Another objection to the mandate is that it’s unnecessary because the unvaxxed athletes are no threat to the Japanese population or to (most of) their fellow Olympians. The great majority of athletes are vaccinated, as I just noted, and the Olympic Village is operating in a quarantine “bubble” designed to keep personnel separate from the rest of Japan. Two problems, though. Two U.S. athletes have already been infected by COVID and will miss the Games — and both were vaccinated. With the Delta variant being so infectious, it’s possible that an outbreak triggered by an unvaccinated athlete inside the Olympic Village will sideline many other athletes whether they’re immunized or not. Events could conceivably need to be canceled because most of the field is isolating due to COVID.

As for the “bubble,” it’s already burst. Repeatedly.

The isolation bubble system that Olympic organisers have set up at the Tokyo Games village to control COVID-19 is already broken, and there is a risk that infections could spread more widely from inside it, a prominent public health expert said on Tuesday…

Insufficient testing at the bubble’s border and the impossibility of controlling people’s movements mean that the Games could exacerbate the spread of the infectious Delta variant of the virus, [Kenji Shibuya] said.

Continual reports of cases that went undetected at the airport, along videos showing interaction between athletes, staff and journalists, add to concerns that airborne transmission will occur within the village and venues, he added.

No fewer than 110 cases have been recorded inside the Olympic bubble this month, including 13 athletes. Nineteen cases were recorded today alone; three of the 19 are athletes and one of them is staying at the Olympic Village. There’s no word on how many were vaccinated but it’s a safe bet that many weren’t and that they might have avoided infection if they had been.
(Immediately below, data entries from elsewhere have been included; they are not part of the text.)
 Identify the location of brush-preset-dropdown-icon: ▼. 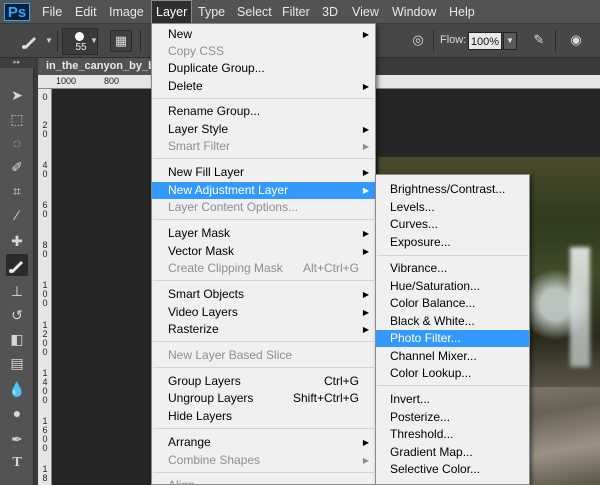
(94, 41).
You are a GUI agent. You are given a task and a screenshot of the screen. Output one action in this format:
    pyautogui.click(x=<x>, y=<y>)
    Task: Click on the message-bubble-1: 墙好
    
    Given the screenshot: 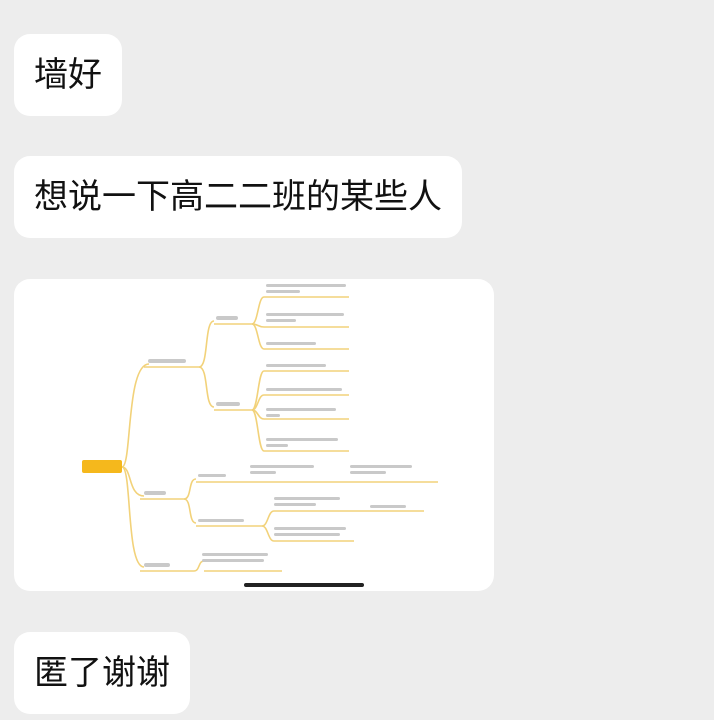 What is the action you would take?
    pyautogui.click(x=68, y=75)
    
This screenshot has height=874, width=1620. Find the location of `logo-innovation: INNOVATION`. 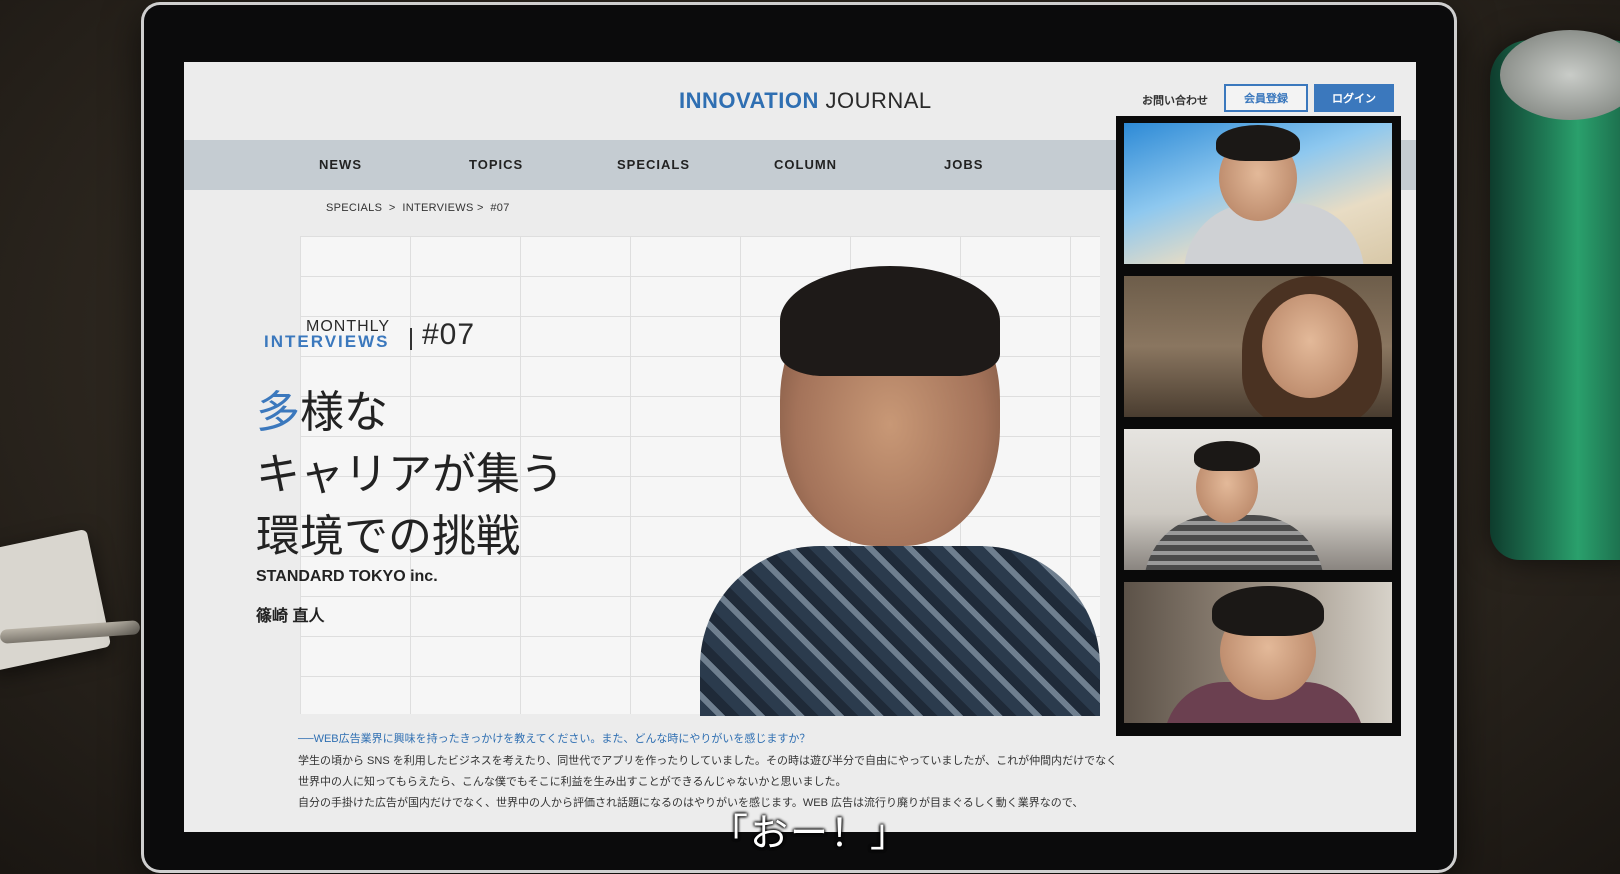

So, again, should the IOC have required it as a condition of participating? It might have convinced many of the holdouts to get vaccinated. Anti-vax football stars are facing a hard choice right now thanks to the new rules laid down by the NFL yesterday. Players want to play and subject themselves to a lot of physical punishment to earn the privilege. Asking them to endure a little more isn’t asking a lot.

Here’s Scott Gottlieb lamenting that the U.S. failed to set an example here. Even if the IOC wasn’t willing to ban unvaccinated athletes, the USOC could have disqualified American athletes who refused to get their shots. I hope their decision not to do so works out okay for them and the team.